__Instruction__
Write out the stretch of lines from the one containing "Click the blue" through the one containing "click(263, 5)", swapping "menu" for "panel" and leaving everything else as is.

__Data for processing__
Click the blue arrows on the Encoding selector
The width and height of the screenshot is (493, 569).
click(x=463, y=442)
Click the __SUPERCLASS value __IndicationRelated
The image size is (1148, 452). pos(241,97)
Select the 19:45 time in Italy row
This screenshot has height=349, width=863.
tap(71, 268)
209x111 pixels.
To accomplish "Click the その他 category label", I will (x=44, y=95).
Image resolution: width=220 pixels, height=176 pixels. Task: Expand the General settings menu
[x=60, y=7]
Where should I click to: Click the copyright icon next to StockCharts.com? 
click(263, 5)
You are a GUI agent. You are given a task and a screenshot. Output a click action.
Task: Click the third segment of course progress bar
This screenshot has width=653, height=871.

--

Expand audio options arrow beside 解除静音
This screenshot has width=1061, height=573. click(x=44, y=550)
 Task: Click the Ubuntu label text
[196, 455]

...

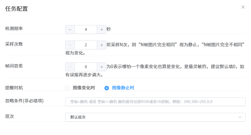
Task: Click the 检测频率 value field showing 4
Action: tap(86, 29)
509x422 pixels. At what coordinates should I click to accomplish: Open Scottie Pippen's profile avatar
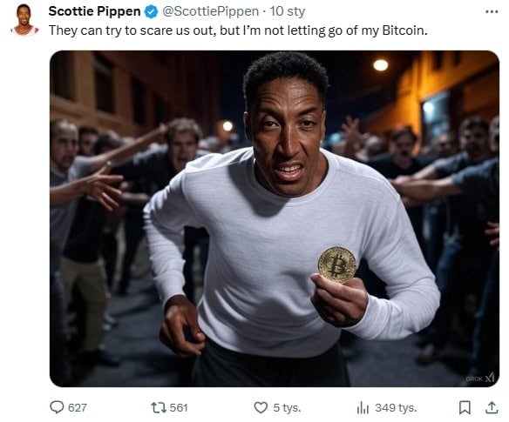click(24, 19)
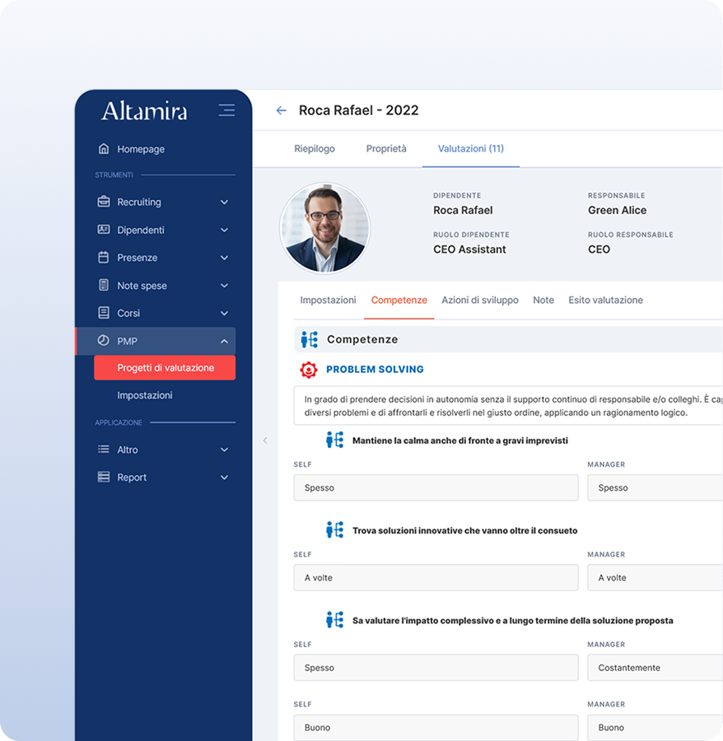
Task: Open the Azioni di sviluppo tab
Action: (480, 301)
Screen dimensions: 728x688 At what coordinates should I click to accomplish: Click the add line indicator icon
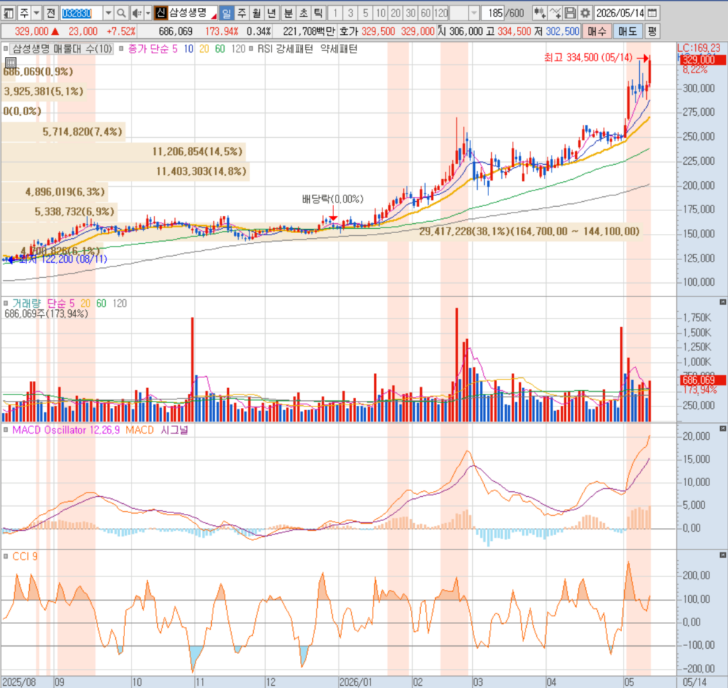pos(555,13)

__Complete answer__
Click the blue arrows on the Encoding selector
The width and height of the screenshot is (493, 569).
click(x=463, y=442)
Click the __SUPERCLASS value __IndicationRelated
The image size is (1148, 452). pos(241,97)
Select the 19:45 time in Italy row
This screenshot has height=349, width=863.
tap(71, 268)
209x111 pixels.
To accomplish "Click the その他 category label", I will (x=44, y=95).
Image resolution: width=220 pixels, height=176 pixels. Task: Expand the General settings panel
[x=60, y=7]
Where should I click to: Click the copyright icon next to StockCharts.com? 
click(263, 5)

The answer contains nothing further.